I am going for medicare starting January 2024. I received a very large one time bonus in 2022 and I expect
to lose my job this year. This is a new subject but not sure how I should do the appeal. I will pay an extremely
high IRMAA in 2024 unless I can manage an appeal. I can't appeal based on large one time bonus?
read this link:
work reductions and work stoppages are two conditions that are considered 'life changing' events, so hopefully Social Security will eliminate all your 2022 and 2023 income from their calculations.
This gets 'squirly', but it is Social Security administration (SSA) that gets your income from the IRS and determines your Medicare premium, including IRMAA. If you call Medicare, they are just going to say "Call SSA". Trust me, I just went through all this in the last 6 months. All the correspondance on what your premiums are come from SSA, but the bills asking you to pay for Medicare come from Medicare.
I don't beleive you can appeal until you get the official letter from the SSA about your premiums, which won't be until after you apply for Medicare.
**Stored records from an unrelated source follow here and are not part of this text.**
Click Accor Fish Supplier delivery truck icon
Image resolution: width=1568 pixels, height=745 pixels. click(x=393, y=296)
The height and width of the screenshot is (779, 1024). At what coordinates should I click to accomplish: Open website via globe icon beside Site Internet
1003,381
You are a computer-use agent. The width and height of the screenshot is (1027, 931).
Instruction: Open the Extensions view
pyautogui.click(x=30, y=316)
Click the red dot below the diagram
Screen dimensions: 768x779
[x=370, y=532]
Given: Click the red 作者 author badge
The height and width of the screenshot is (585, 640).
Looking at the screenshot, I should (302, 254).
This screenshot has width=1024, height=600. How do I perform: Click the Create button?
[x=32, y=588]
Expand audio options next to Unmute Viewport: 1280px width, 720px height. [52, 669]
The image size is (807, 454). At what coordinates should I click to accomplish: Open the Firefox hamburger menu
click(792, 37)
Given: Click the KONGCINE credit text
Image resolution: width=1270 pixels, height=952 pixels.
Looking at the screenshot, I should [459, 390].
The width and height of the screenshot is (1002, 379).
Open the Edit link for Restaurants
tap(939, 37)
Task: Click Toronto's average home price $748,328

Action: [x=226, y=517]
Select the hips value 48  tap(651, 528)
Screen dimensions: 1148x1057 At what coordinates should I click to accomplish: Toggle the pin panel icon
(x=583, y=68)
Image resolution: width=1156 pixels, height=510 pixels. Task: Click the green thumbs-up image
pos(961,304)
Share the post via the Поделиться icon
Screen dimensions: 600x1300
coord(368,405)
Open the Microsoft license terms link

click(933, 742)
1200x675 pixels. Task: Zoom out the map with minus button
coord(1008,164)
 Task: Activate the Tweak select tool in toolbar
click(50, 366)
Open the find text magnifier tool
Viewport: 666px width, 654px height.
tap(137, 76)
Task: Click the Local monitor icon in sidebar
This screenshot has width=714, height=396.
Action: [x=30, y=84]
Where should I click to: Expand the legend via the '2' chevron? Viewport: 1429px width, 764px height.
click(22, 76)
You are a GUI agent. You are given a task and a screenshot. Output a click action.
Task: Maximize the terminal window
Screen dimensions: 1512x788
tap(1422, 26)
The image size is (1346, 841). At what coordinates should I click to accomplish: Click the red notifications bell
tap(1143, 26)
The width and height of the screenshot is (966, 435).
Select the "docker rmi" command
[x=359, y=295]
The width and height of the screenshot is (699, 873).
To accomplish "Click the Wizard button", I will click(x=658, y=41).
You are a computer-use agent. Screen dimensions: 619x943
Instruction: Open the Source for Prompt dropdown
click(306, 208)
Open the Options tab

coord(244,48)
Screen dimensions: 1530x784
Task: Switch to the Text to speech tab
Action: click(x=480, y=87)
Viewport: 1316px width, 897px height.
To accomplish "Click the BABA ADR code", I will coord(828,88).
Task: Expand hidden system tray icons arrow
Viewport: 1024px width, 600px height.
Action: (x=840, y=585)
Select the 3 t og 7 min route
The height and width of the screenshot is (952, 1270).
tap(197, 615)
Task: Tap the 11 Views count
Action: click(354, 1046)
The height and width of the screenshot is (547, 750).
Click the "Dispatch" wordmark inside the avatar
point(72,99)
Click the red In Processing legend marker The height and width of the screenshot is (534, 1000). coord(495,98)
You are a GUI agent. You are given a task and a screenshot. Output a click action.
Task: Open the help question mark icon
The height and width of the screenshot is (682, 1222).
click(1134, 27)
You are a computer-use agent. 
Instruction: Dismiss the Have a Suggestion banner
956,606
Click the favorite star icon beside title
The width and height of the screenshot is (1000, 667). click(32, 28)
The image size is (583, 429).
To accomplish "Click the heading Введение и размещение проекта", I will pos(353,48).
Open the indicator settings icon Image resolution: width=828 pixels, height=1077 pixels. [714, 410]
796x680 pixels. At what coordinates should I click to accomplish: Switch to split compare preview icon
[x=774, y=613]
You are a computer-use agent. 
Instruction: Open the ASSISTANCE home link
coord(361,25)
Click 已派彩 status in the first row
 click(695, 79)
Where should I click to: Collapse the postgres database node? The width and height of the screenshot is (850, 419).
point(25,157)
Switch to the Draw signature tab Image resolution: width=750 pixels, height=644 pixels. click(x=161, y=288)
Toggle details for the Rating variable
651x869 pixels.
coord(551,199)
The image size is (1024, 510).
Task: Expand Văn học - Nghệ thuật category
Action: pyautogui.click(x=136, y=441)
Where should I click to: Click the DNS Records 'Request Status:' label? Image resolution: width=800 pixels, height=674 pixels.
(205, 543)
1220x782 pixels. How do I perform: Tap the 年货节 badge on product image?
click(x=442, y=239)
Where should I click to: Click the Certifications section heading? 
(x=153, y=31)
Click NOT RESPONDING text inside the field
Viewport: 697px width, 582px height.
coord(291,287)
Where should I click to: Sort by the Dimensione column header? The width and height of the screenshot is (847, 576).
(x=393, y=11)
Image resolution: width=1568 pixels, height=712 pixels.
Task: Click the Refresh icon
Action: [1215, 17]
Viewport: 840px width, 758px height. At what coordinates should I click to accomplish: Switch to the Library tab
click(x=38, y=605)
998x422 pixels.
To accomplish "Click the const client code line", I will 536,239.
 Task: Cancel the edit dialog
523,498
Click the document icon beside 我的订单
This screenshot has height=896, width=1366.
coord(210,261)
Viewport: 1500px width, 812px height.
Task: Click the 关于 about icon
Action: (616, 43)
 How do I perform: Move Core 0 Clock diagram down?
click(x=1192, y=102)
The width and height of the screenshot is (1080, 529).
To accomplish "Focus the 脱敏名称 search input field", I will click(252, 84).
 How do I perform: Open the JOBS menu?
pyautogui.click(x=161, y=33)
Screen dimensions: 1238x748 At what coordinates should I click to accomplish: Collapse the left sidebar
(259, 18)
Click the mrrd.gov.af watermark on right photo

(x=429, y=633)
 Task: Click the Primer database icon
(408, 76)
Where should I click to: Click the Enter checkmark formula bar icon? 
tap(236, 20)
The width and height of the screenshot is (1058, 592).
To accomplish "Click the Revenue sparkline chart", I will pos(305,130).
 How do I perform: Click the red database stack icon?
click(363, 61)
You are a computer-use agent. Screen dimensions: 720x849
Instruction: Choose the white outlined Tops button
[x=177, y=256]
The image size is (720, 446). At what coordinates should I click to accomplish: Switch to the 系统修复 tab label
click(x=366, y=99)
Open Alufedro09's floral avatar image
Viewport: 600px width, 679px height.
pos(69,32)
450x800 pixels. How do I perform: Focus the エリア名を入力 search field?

Also, be careful, if you are contributing to an HSA, those contributions need to stop 6 months before you are first eligible for Medicare (which sould like could be July 1 for you).
@NCperson wrote:
Also, be careful, if you are contributing to an HSA, those contributions need to stop 6 months before you are first eligible for Medicare (which sould like could be July 1 for you).
I have to jump in and amend this one point.
I person become ineligible to contribute to an HSA when they enroll in Medicare. It is true for this taxpayer (who says they are 67) that when they enroll in Medicare, their enrollment will be backdated by 6 months, meaning their disqualification to contribute to an HSA will also be backdated.
However, for other people reading this, it is not universally true that a person always becomes HSA ineligible 6 months before Medicare. If you enroll in Medicare from 3 months before your 65th birthday to 6 months after your 65th birthday, your enrollment will be effective on the first day of the month containing your 65th birthday, and that's when you become ineligible to make HSA contributions.
I am actually 69 now and plan on applying for medicare in January and social security in February, which is my 70th birthday month. I'm maxing out my social security by waiting until I'm 70. I'm not contributing to an HSA now so no issue with me there.
Just to clarify about the Medicare Part B IRMAA appeal process. If my work stoppage occurs this year, I can use that life changing event to eliminate all my 2022 and 2023 income?